> REQUIRED ACTION:
How do the records below read from their first line through the line containing "Given: Click the"? Write those lines out exactly.

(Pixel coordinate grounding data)
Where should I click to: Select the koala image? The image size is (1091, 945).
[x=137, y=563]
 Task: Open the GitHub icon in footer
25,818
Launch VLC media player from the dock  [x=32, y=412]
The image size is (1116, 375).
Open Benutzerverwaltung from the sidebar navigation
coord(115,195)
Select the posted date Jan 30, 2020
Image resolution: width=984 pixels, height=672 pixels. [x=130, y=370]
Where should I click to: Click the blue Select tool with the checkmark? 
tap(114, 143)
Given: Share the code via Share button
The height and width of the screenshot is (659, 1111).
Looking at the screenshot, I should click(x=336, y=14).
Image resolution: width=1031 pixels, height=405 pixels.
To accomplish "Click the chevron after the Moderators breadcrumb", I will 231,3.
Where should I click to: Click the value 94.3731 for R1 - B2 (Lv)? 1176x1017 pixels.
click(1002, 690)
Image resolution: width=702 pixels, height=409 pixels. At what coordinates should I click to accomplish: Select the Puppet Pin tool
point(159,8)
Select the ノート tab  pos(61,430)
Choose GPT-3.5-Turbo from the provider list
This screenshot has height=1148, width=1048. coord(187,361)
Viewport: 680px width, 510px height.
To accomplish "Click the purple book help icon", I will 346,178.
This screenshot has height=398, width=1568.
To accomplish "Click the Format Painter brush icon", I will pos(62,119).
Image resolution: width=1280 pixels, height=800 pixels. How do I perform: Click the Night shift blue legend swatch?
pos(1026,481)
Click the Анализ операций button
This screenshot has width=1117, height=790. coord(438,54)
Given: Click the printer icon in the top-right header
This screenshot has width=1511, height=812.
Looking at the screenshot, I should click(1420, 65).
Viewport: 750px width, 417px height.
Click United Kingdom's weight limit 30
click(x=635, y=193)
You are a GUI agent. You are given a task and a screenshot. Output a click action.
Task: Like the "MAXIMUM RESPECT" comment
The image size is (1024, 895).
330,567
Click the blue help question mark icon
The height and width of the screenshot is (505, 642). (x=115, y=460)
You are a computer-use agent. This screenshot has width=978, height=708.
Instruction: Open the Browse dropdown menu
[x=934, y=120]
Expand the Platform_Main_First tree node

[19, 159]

> EXERCISE OUTPUT:
Where should I click to: Select the koala image? The image size is (1091, 945).
[x=137, y=563]
 Task: Open the GitHub icon in footer
25,818
Launch VLC media player from the dock  [x=32, y=412]
The image size is (1116, 375).
Open Benutzerverwaltung from the sidebar navigation
coord(115,195)
Select the posted date Jan 30, 2020
Image resolution: width=984 pixels, height=672 pixels. [x=130, y=370]
Where should I click to: Click the blue Select tool with the checkmark? 
tap(114, 143)
Given: Share the code via Share button
The height and width of the screenshot is (659, 1111).
Looking at the screenshot, I should click(x=336, y=14).
Image resolution: width=1031 pixels, height=405 pixels.
To accomplish "Click the chevron after the Moderators breadcrumb", I will 231,3.
Where should I click to: Click the value 94.3731 for R1 - B2 (Lv)? 1176x1017 pixels.
click(1002, 690)
Image resolution: width=702 pixels, height=409 pixels. At what coordinates should I click to accomplish: Select the Puppet Pin tool
point(159,8)
Select the ノート tab  pos(61,430)
Choose GPT-3.5-Turbo from the provider list
This screenshot has height=1148, width=1048. coord(187,361)
Viewport: 680px width, 510px height.
To accomplish "Click the purple book help icon", I will 346,178.
This screenshot has height=398, width=1568.
To accomplish "Click the Format Painter brush icon", I will pos(62,119).
Image resolution: width=1280 pixels, height=800 pixels. How do I perform: Click the Night shift blue legend swatch?
pos(1026,481)
Click the Анализ операций button
This screenshot has width=1117, height=790. coord(438,54)
Given: Click the printer icon in the top-right header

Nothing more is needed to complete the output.